DIAZOXIDE
Diazoxide
is an effective and relatively long-acting parenterally administered arteriolar
dilator that is occasionally used to treat hypertensive emergencies.
Diminishing usage suggests that it may be withdrawn. Injection of diazoxide
results in a rapid fall in sys-temic vascular resistance and mean arterial
blood pressure. Studies of its mechanism suggest that it prevents vascular
smooth muscle contraction by opening potassium channels and stabilizing the
membrane potential at the resting level.
Pharmacokinetics & Dosage
Diazoxide
is similar chemically to the thiazide diuretics but has no diuretic activity.
It is bound extensively to serum albumin and to vascular tissue. Diazoxide is
partially metabolized; its metabolic pathways are not well characterized. The
remainder is excreted unchanged. Its half-life is approximately 24 hours, but
the relation-ship between blood concentration and hypotensive action is not
well established. The blood pressure-lowering effect after a rapid injection is
established within 5 minutes and lasts for 4–12 hours.
When
diazoxide was first marketed, a dose of 300 mg by rapid injection was
recommended. It appears, however, that excessive hypotension can be avoided by
beginning with smaller doses (50–150 mg). If necessary, doses of 150 mg may be
repeated every 5 to 15 minutes until blood pressure is lowered satisfactorily.
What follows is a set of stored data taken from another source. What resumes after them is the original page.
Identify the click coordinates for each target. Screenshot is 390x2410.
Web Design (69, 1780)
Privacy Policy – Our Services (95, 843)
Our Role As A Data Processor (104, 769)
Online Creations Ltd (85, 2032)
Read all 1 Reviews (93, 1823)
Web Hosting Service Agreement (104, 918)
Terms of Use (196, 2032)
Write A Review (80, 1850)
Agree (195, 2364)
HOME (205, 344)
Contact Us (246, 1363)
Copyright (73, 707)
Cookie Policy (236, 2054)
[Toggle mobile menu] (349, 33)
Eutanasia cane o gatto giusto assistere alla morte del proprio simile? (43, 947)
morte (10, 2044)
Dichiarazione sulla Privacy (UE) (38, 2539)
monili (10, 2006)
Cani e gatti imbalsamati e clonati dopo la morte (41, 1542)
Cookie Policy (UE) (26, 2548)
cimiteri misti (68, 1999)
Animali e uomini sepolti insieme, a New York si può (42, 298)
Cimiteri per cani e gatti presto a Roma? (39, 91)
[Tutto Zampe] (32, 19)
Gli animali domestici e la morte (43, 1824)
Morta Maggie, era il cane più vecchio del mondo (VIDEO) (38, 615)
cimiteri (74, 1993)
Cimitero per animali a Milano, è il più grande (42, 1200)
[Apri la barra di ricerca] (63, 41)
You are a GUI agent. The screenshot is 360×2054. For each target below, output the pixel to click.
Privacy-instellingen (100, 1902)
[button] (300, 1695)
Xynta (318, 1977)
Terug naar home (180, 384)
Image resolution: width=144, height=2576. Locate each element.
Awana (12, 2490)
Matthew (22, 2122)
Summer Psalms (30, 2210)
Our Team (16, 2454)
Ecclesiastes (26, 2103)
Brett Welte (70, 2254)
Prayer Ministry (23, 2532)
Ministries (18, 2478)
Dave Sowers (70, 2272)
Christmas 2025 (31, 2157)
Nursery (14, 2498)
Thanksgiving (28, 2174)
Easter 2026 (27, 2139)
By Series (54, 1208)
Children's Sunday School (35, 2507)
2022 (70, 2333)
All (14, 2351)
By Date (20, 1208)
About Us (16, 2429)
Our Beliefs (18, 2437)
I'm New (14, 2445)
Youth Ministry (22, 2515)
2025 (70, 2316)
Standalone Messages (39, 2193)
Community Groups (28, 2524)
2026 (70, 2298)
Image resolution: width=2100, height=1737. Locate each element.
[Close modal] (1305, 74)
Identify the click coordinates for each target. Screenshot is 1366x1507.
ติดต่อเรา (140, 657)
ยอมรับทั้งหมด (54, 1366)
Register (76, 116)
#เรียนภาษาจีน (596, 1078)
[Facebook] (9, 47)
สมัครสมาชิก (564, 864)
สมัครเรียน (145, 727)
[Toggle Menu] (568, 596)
Nearly all patients respond to a maximum of three or four doses. Alternatively,
diazoxide may be administered by intravenous infu-sion at rates of 15–30
mg/min. Because of reduced protein bind-ing, hypotension occurs after smaller
doses in persons with chronic renal failure, and smaller doses should be
administered to these patients. The hypotensive effects of diazoxide are also
greater when patients are pretreated with β blockers to prevent the reflex tachycardia
and associated increase in cardiac output.
Toxicity
The
most significant toxicity from diazoxide has been excessive hypotension,
resulting from the recommendation to use a fixed dose of 300 mg in all
patients. Such hypotension has resulted in stroke and myocardial infarction.
The reflex sympathetic response can provoke angina, electrocardiographic
evidence of ischemia, and cardiac failure in patients with ischemic heart
disease, and diazoxide should be avoided in this situation.
Diazoxide
inhibits insulin release from the pancreas (probably by opening potassium
channels in the beta cell membrane) and is used to treat hypoglycemia secondary
to insulinoma. Occasionally, hyperglycemia complicates diazoxide use,
particularly in persons with renal insufficiency.
In
contrast to the structurally related thiazide diuretics, diazox-ide causes renal
salt and water retention. However,
because the drug is used for short periods only, this is rarely a problem.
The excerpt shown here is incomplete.